Noi che viviamo nell’emergenza da sempre non crediamo ai sensi di emergenza e di minaccia costruiti a tavolino.

Ridiamo in faccia ai toni bellicisti da pre-prima guerra mondiale (andiamoceli a cercare, com’erano), alla propaganda di guerra che ci viene propinata insieme alla vita privata dei cantanti. Ancora esiste chi studia e interpreta la storia e le scienze politiche, e sappiamo che non c’è alcun effetto deterrente nella corsa al riarmo, sappiamo che ai riarmi seguono le guerre, e sappiamo che chi è disabile è tra le prime vittime delle guerre. Ancora esiste chi studia la comunicazione politica, e respingiamo con forza la neolingua di regime per cui le parole “pace” e “diplomazia” vengono ridicolizzate e assumono significati opposti a quelli reali.

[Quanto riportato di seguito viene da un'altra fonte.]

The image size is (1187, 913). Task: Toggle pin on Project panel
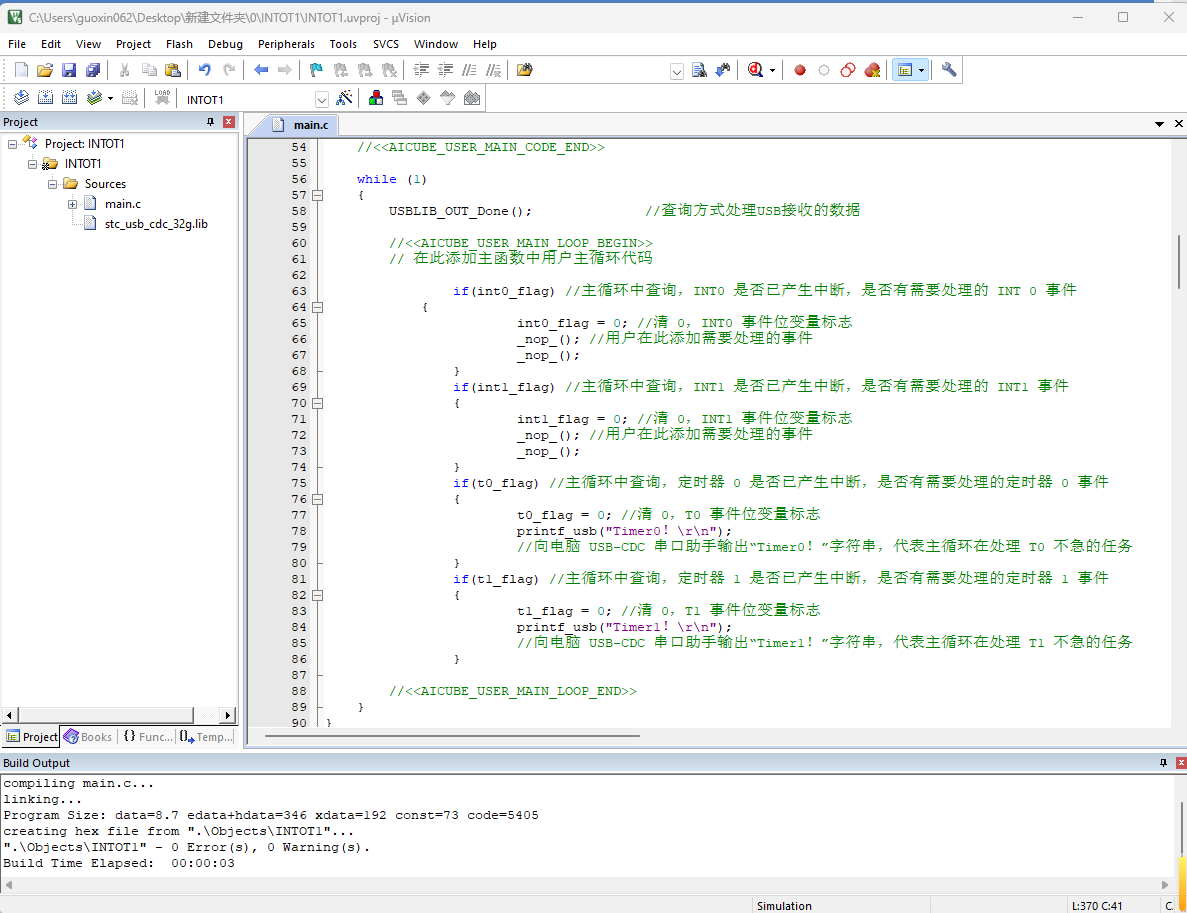(x=210, y=122)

Quando si trovano i soldi per le armi e non per contenere la crisi climatica che distrugge le nostre vite si percepisce chiaramente tutto il disprezzo delle “istituzioni” verso di noi, la loro totale distanza dai bisogni della gente comune. In casi come questi viene allo scoperto la feroce guerra di classe in atto che di solito riesce a rendersi quasi invisibile. E si percepisce proprio il disprezzo verso di noi, persone sulla cui pelle arricchirsi.

Noi per cui è quasi impossibile trovare un lavoro dove non sei sfruttato, noi che non mettiamo insieme il pranzo con la cena, noi che ci possiamo permettere tre ore di riscaldamento al giorno, noi che viviamo in città con affitti alle stelle, migliaia di case popolari sfitte e sempre più persone senza casa, noi che con gli stessi soldi di qualche anno fa facciamo una spesa sempre più scarsa.

Ma è ancora possibile ribellarsi. Lo è sempre. Se decidiamo che la nostra rabbia è sacra. Se non crediamo al fatto che protestare è inutile.

Se non cediamo al nichilismo e all’abulia con cui siamo stati cresciuti, alla depoliticizzazione con cui veniamo imboccati col cucchiaino da decenni.
Se non cediamo alla disperazione che ci è imposta e che è così comoda e utile.

Se ci rifiutiamo di focalizzarci sul nostro singolo interesse e vantaggio personale, mors tua vita mea e per il resto si salvi chi può.

Se non pensiamo che investire tempo e energie per aiutare il nostro quartiere, i vicini di casa, la comunità sono sprecati.

Se rifiutiamo l’idea che la possibilità di acquistare su Amazon tutti i prodotti che vogliamo sia il massimo a cui possiamo aspirare nella nostra vita.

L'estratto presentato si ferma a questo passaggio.